Toute la nuance pourrait résider dans la nature du message : est-il vraiment informatif ou politique ? La Commission nationale de l’informatique et des libertés (Cnil) devra probablement trancher, des plaintes ayant déjà été déposées pour violation du Règlement général sur la protection des données (RGPD).

En attendant, la démarche gouvernementale a fait bondir les organisations syndicales. Quand la CGT a dénoncé un “déni de démocratie”, une “propagande mensongère” et un “détournement de fichier”, l’Unsa a pour sa part condamné une “utilisation abusive des données personnelles des agents par le ministre” et pointé une atteinte à leur vie privée. 

Plaintes auprès de la Cnil

“La faute de Stanislas Guerini, qui a voulu diffuser la propagande gouvernementale, entraîne un mécontentement supplémentaire qui ne peut qu’aider à la mobilisation”, estime Christian Grolier, de Force ouvrière. Pour Gaëlle Martinez, de Solidaires, le gouvernement “est inquiet (et) cela se sent dans sa communication” notamment donc à travers les “envois aux agents de mails à répétition y compris sur les mails personnels”. “Le discours officiel du gouvernement ne rassure pas, bien au contraire, il ne fait que renforcer la motivation à se mobiliser”, renchérit Pascal Kessler, de la FA-FP. 

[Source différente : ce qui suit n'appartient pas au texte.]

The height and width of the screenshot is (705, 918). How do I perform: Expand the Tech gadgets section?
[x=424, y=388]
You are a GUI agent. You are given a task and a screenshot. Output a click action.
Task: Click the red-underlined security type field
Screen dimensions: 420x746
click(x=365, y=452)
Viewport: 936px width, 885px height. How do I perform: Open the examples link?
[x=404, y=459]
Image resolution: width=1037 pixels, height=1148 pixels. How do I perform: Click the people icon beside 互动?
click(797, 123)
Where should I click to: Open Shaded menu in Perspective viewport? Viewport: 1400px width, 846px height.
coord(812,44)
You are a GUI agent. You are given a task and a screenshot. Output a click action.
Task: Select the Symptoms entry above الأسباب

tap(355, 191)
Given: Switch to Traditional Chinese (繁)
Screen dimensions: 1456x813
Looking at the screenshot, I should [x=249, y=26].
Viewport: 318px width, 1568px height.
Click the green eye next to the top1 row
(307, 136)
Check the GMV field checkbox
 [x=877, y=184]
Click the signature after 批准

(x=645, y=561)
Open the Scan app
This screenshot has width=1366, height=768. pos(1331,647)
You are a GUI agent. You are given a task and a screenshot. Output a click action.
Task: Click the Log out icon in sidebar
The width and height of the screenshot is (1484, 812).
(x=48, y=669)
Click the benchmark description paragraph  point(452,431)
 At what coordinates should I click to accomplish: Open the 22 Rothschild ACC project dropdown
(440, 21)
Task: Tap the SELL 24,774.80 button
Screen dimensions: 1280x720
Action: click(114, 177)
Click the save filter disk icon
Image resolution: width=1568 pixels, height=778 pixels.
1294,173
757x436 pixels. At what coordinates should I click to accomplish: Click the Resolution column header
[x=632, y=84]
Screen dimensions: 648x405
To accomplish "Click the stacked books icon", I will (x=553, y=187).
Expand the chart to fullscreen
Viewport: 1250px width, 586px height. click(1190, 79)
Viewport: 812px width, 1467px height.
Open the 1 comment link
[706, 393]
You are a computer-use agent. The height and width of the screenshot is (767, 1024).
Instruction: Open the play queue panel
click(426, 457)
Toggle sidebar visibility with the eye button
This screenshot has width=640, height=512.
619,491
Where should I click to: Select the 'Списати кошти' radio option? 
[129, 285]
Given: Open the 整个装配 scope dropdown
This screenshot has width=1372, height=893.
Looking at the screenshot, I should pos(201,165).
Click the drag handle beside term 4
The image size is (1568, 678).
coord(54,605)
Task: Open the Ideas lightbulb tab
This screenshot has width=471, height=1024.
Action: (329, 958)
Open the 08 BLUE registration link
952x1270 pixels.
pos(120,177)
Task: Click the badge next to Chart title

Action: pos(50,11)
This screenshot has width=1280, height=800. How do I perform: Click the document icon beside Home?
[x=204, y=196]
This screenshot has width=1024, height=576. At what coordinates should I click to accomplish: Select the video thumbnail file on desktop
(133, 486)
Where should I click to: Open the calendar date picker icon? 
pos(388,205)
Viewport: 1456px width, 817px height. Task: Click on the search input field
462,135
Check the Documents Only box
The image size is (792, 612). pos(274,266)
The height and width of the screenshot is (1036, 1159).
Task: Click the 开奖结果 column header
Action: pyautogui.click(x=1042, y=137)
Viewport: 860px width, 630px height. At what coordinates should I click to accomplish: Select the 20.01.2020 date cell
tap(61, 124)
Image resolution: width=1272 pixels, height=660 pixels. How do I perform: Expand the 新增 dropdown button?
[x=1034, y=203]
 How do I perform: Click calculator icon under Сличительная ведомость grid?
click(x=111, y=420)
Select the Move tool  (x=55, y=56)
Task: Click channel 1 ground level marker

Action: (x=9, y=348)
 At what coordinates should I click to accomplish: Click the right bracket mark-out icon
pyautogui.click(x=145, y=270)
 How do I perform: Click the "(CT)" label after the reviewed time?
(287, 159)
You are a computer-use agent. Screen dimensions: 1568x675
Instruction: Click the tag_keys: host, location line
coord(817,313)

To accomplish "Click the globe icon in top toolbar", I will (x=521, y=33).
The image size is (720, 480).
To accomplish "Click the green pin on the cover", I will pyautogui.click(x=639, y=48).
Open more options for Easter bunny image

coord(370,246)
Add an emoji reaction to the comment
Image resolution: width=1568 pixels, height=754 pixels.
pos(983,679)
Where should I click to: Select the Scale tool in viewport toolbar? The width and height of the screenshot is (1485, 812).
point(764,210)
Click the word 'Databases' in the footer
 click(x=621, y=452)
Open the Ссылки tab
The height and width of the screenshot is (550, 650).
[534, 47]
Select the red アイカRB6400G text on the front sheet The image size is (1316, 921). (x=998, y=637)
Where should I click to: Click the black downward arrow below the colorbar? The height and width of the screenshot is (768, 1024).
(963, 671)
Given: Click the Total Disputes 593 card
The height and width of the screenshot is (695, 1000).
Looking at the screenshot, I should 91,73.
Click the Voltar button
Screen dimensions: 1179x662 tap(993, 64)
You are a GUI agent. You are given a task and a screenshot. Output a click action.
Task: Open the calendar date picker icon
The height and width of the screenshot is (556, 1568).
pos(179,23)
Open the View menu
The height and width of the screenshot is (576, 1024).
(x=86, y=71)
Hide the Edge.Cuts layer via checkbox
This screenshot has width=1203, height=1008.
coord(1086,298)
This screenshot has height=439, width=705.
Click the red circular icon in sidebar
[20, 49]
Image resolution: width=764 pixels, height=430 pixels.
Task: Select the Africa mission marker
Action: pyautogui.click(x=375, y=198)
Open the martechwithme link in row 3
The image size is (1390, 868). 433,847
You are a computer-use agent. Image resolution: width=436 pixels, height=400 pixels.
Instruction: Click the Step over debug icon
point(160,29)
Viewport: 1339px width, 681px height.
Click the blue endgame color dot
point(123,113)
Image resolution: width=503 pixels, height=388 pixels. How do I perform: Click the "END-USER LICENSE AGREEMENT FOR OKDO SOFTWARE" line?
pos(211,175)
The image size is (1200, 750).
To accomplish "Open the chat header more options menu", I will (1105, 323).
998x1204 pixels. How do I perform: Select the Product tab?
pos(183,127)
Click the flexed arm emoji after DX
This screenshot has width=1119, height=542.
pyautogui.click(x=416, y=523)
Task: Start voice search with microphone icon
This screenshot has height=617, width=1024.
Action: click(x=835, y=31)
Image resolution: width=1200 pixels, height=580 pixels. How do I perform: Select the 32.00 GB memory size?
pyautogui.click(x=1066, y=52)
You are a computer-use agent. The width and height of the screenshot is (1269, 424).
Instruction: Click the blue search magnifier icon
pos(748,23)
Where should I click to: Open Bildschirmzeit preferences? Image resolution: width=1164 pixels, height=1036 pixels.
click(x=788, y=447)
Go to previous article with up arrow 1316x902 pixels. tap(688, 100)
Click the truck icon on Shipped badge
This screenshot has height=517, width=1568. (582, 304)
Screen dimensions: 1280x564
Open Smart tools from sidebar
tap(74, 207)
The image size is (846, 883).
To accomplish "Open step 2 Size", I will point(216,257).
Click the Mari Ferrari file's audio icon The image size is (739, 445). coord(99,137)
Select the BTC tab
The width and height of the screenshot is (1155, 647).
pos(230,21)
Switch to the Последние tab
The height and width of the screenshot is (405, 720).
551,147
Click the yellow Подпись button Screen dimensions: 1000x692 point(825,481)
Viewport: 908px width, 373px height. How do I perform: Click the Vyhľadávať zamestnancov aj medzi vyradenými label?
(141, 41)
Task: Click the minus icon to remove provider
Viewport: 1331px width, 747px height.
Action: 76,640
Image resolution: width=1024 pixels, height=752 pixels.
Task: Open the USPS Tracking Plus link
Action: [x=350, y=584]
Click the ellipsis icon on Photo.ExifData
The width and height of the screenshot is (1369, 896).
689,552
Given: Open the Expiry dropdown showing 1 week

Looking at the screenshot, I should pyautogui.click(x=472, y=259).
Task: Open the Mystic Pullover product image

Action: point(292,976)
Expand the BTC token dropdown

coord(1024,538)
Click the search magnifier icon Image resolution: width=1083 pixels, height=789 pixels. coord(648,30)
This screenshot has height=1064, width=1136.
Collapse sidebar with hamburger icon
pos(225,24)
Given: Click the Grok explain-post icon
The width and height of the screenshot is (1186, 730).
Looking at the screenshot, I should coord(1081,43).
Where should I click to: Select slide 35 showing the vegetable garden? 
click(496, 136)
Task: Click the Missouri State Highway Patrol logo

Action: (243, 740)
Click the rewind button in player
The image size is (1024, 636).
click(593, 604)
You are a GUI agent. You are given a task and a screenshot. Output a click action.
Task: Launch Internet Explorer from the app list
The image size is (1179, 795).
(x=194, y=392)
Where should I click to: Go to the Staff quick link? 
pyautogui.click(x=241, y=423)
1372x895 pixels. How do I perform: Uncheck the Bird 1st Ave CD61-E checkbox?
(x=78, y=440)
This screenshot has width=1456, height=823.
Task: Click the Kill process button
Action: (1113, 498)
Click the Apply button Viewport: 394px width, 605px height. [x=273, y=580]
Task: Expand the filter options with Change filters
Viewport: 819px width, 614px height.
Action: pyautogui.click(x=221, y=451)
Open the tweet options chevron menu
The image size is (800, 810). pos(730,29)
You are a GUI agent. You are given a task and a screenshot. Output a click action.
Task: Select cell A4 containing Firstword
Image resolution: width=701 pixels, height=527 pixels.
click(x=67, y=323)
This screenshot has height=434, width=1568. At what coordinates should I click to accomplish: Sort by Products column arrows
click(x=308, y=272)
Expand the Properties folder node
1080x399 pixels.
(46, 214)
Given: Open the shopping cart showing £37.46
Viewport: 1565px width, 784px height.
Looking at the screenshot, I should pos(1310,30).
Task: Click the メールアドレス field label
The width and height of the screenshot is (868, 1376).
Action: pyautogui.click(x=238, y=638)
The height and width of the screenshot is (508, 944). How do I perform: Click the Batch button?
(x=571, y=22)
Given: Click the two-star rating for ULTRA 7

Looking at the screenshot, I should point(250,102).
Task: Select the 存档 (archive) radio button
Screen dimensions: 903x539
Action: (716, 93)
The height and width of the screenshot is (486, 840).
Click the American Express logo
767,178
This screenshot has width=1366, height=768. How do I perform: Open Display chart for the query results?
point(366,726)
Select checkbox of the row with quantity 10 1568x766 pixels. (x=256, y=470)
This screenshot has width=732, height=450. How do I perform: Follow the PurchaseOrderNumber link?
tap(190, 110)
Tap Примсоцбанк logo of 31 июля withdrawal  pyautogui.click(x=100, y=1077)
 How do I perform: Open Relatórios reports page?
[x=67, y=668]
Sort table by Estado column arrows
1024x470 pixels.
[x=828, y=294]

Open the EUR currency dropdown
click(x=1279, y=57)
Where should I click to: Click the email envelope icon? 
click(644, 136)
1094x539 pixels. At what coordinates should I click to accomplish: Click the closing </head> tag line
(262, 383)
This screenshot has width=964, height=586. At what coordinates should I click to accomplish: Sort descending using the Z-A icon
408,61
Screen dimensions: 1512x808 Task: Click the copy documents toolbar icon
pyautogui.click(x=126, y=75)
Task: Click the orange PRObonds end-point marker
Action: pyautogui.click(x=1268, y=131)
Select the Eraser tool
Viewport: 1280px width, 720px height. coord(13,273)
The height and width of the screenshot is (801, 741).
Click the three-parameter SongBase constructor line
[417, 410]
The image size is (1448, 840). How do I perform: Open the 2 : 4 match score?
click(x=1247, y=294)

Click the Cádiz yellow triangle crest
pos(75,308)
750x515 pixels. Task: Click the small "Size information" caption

Dans un communiqué, la Cnil explique qu'elle va  vérifier “si l’envoi du message (de Stanislas Guerini aux agent publics) a respecté les principes généraux de protection des données personnelles et les règles spécifiques fixées par l’acte juridique créant le ou les fichiers concernés”. En ce sens, elle va notamment vérifier “si l’envoi du message était conforme aux finalités du fichier qui a été utilisé” pour adresser ce message vidéo. L’autorité n’est pour l’heure pas “encore en mesure de se prononcer sur la conformité de l’utilisation des données personnelles qui a été faite”. La commission “prendra position ultérieurement”, indique-t-elle. La “polémique” autour de la vidéo de Stanislas Guerini n’est donc pas près de s’éteindre.